How to create a RuboCop custom cop

Introduction

Ruby is a highly dynamic language. As long as the syntax of the code you write is correct, the program will start running until it finishes or reaches a statement that causes a runtime error. The developer have a lot of freedom to choose how the program interact with the different objects. Since there is not static type check ruby community usually relay a lot on unit testing.

When writing ruby you can still benefit from some help. RuboCop is a static code analyzer with a lot of extensions such as RuboCop Rails.

It catches some basic syntax errors, formatting issues and provide insight into best practices. RuboCop has integrations with the most used code editors for ruby development.

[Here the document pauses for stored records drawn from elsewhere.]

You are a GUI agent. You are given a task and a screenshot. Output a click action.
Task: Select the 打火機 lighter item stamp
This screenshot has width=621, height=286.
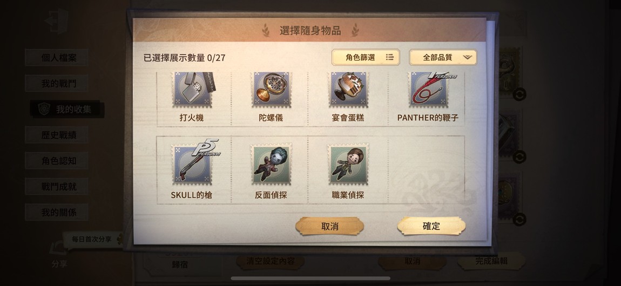pyautogui.click(x=192, y=90)
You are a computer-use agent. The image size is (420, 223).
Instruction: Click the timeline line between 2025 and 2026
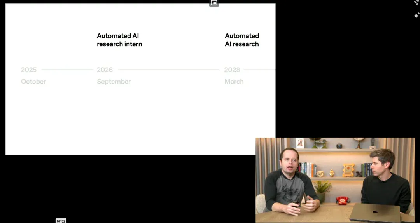coord(67,70)
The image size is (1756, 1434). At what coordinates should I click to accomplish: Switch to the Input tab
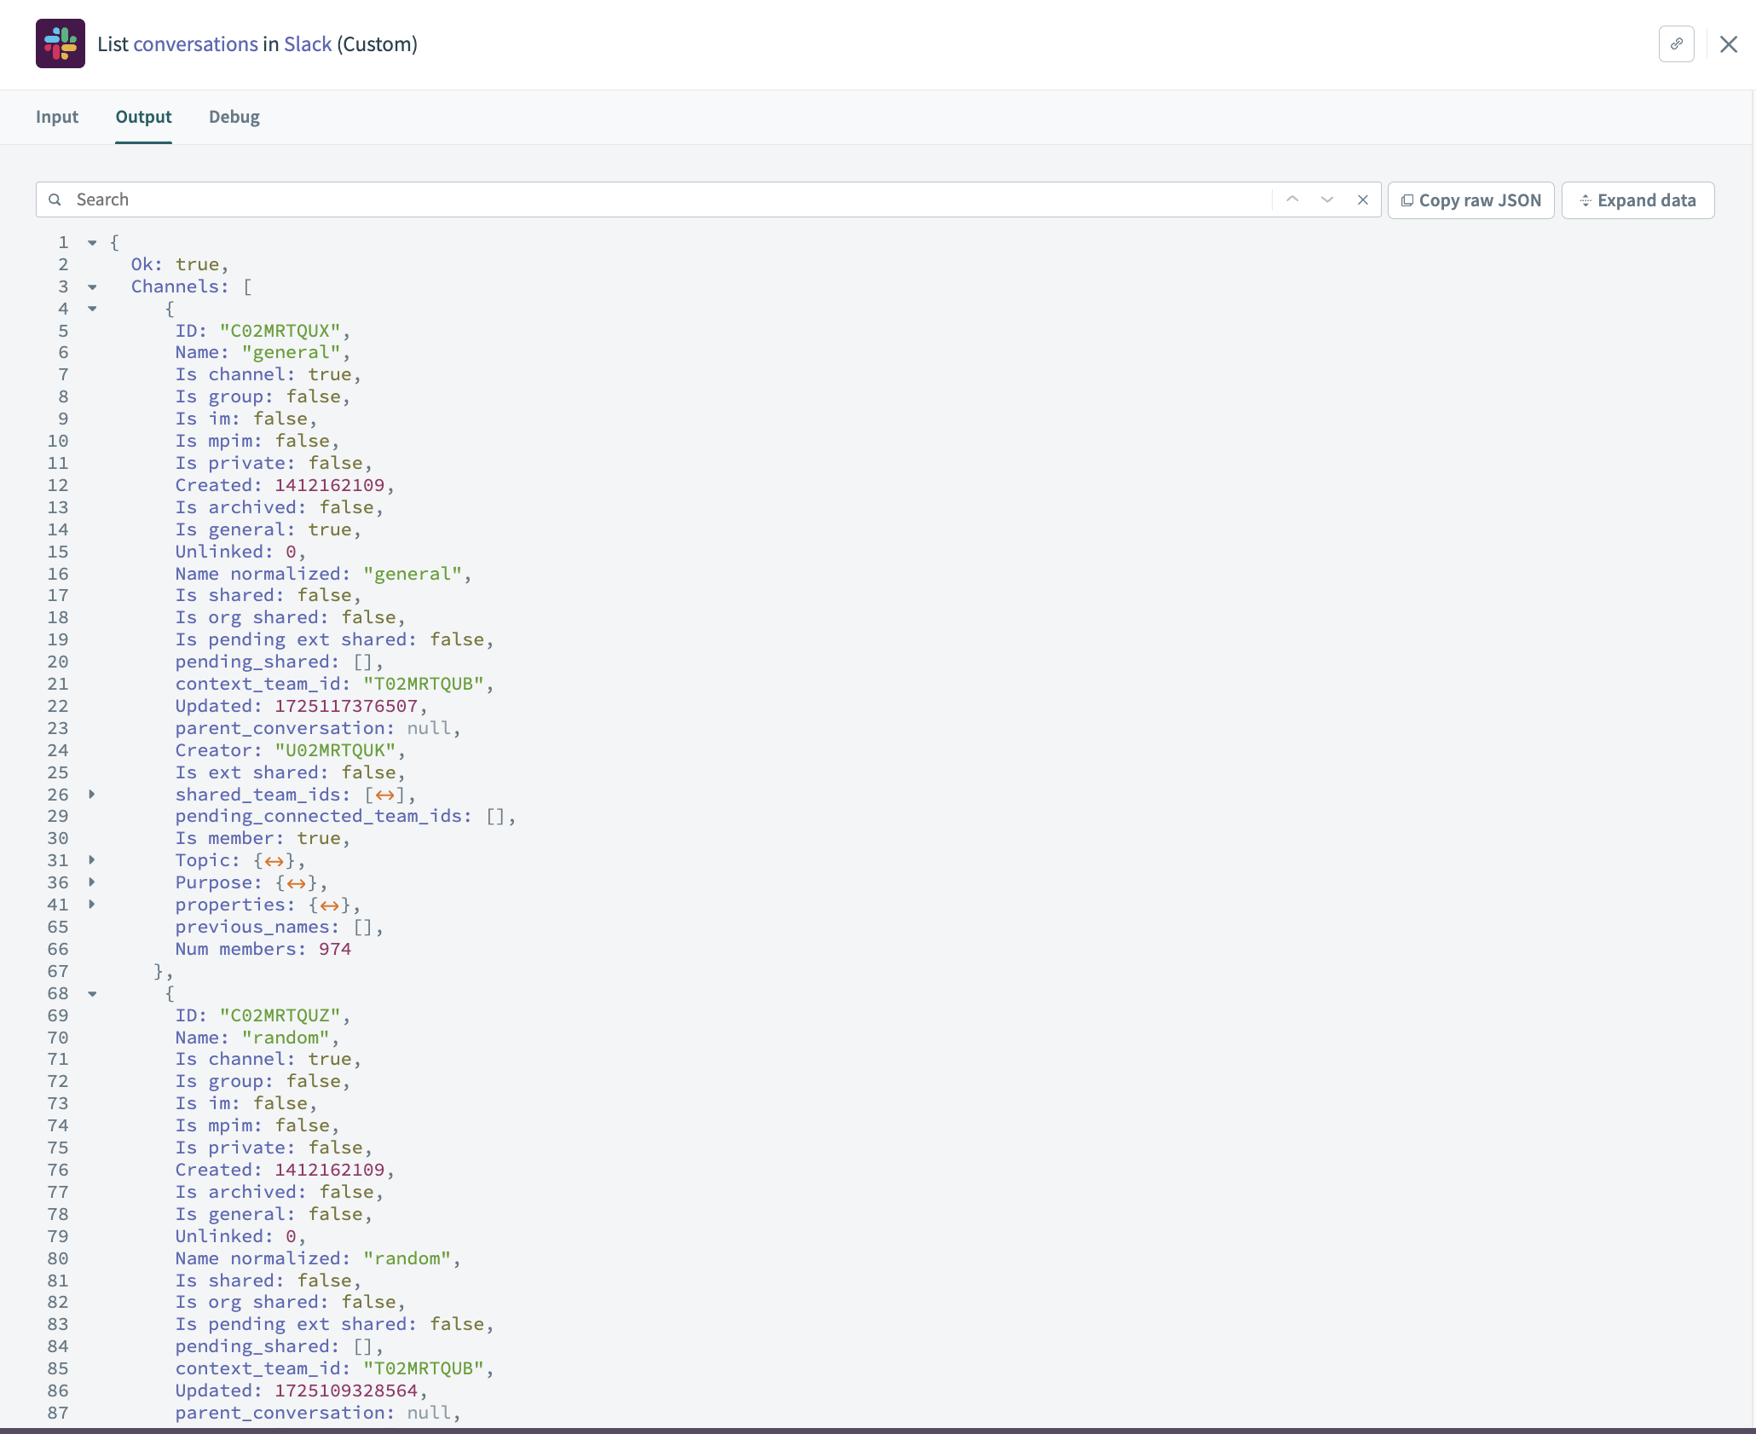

It is possible for everyone to write a new cop (extension) and that is what this post is about, we will create it step by step.

Description of the problem

Imagine you are dealing with some code like this one.

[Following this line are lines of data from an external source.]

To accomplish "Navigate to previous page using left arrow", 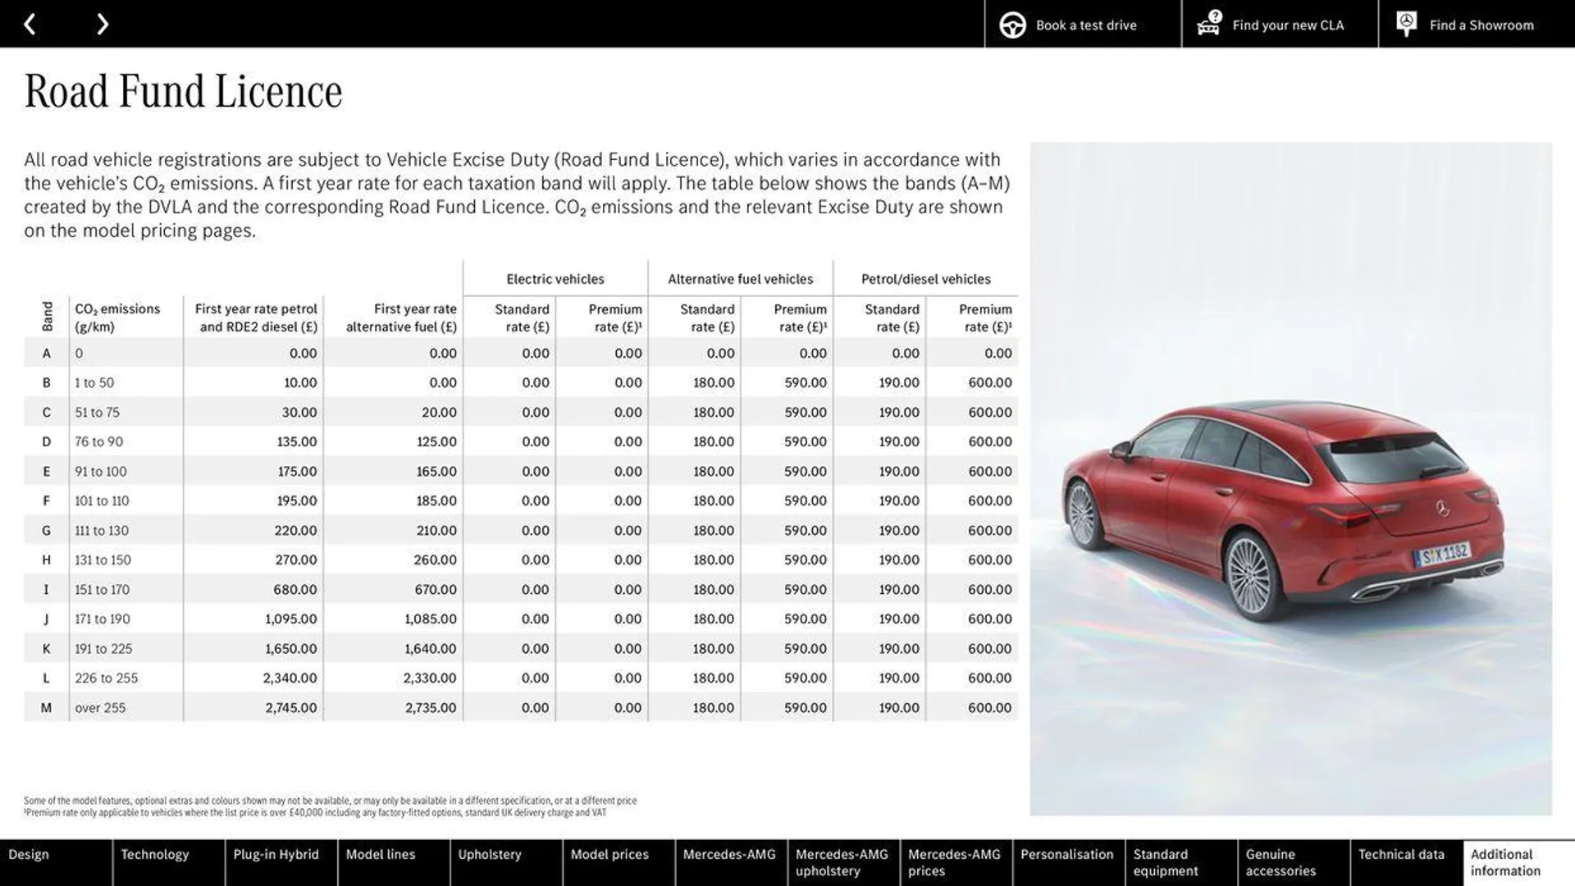I will [x=30, y=23].
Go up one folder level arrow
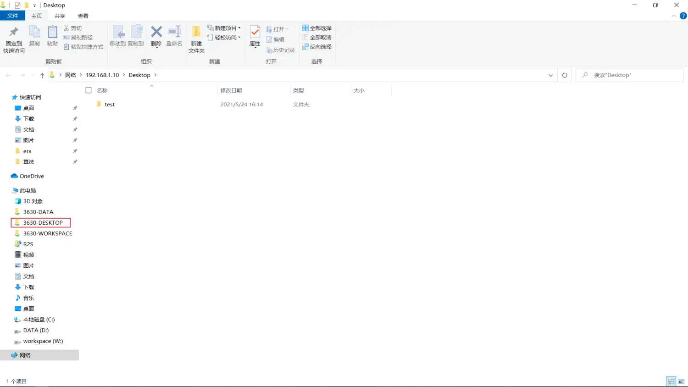 click(x=42, y=75)
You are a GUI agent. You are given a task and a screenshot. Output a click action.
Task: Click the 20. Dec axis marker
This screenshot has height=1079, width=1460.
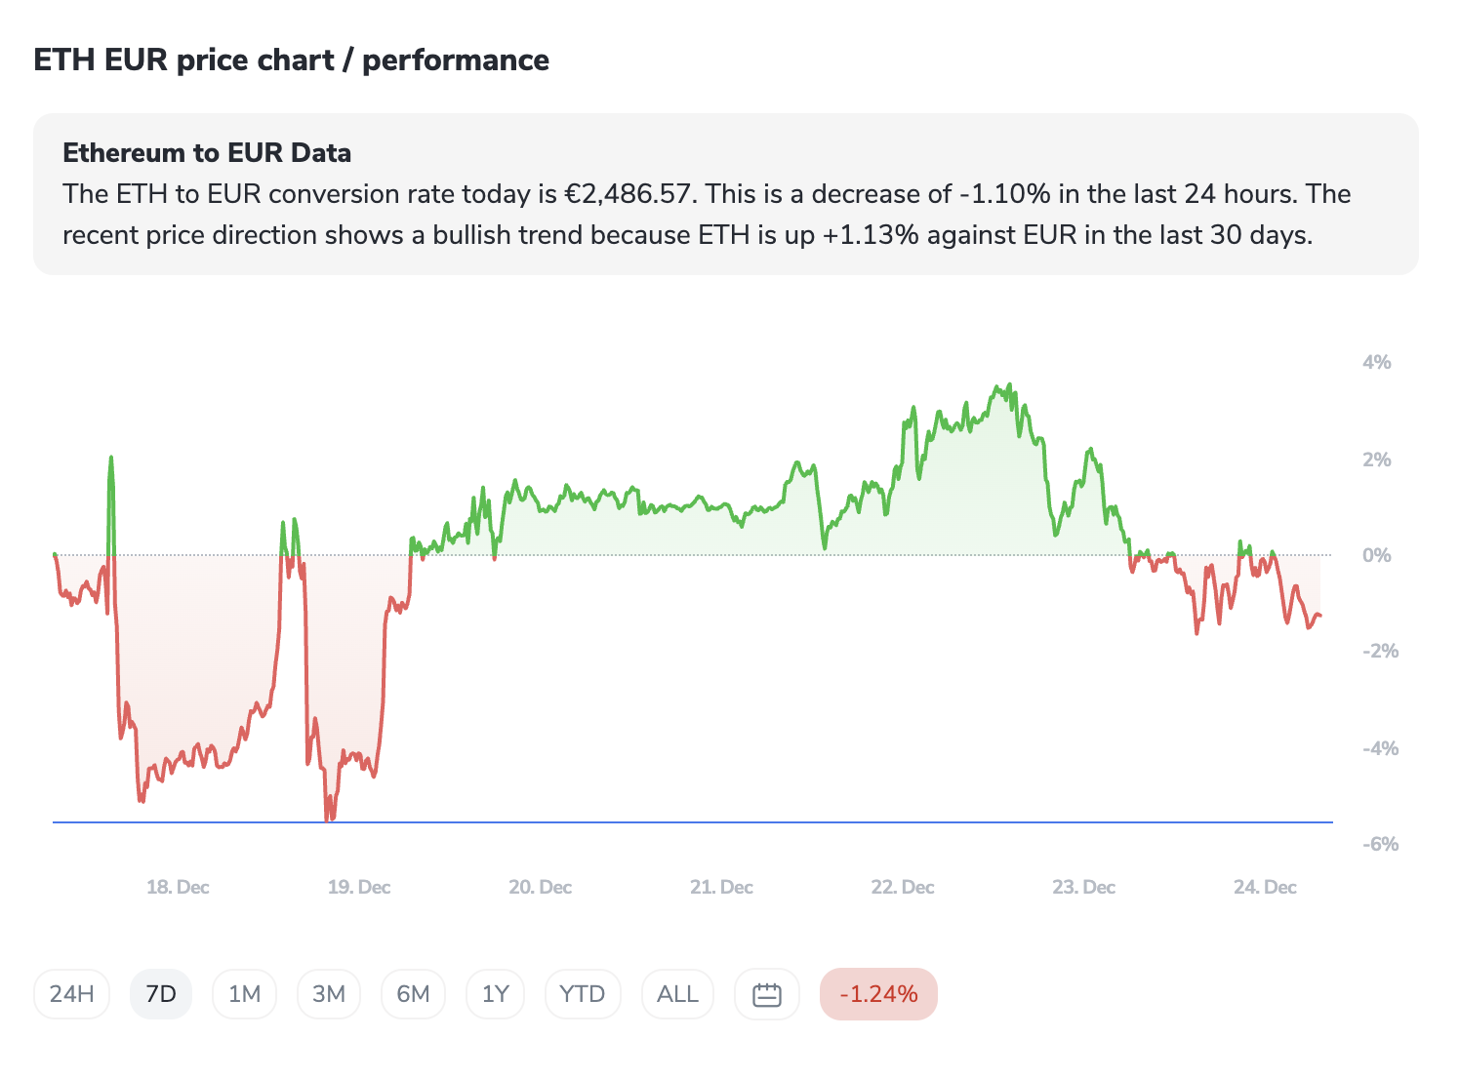540,887
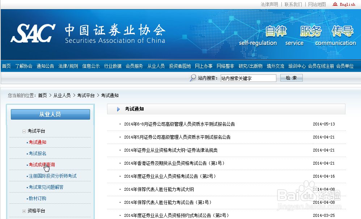This screenshot has height=219, width=361.
Task: Open the 投资者园地 menu item
Action: 180,66
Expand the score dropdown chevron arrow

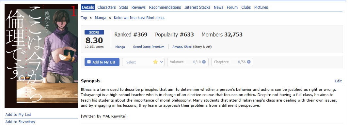tap(162, 62)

def calculate_new_value(value)
  value * 2
end

array = [1, 2, 3, 4, 5]
result = array.each do |i|
  calculate_new_value(i)
end

Any experienced ruby developer will catch the error but it is not trivial if you have never wrote any ruby code. The author of that snippet intended to get the in result an array with the new values produced after calling calculate_new_value, but instead got the original array back.

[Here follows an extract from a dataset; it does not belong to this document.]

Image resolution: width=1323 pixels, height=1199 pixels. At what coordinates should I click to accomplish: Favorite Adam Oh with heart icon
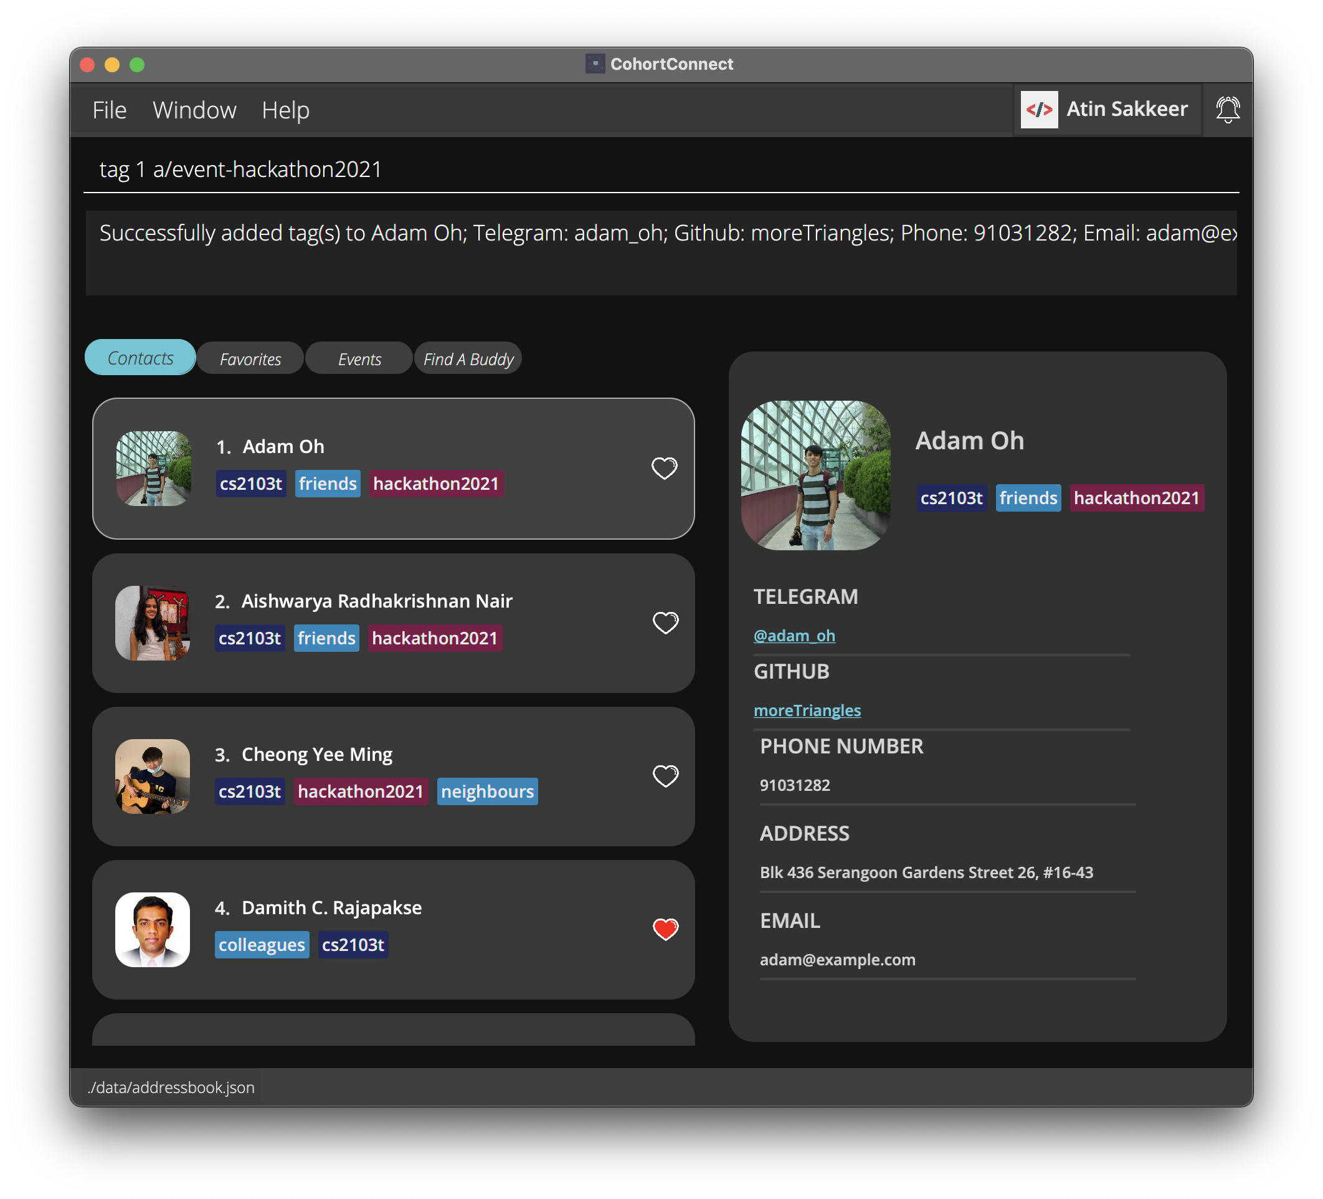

each returns the collection you are iterating. To collect the new values produced by your calculation you would need to instead call map.

Code like this appear in any large ruby project, and production code is usually more complex. It is useful to have a RuboCop rule to detect when we are assigning the return value of an each block.

In the next section we are going to create a RuboCop extension for that.

How to create a cop

Basic structure

The easiest path to start writing a new cop is using rubocop-extension-generator.

rubocop-extension-generator rubocop-each_return

When running this command it produces the basic structure of a gem, with everything prepared for you to start writing your cop. First thing we need to do is to write some unit tests.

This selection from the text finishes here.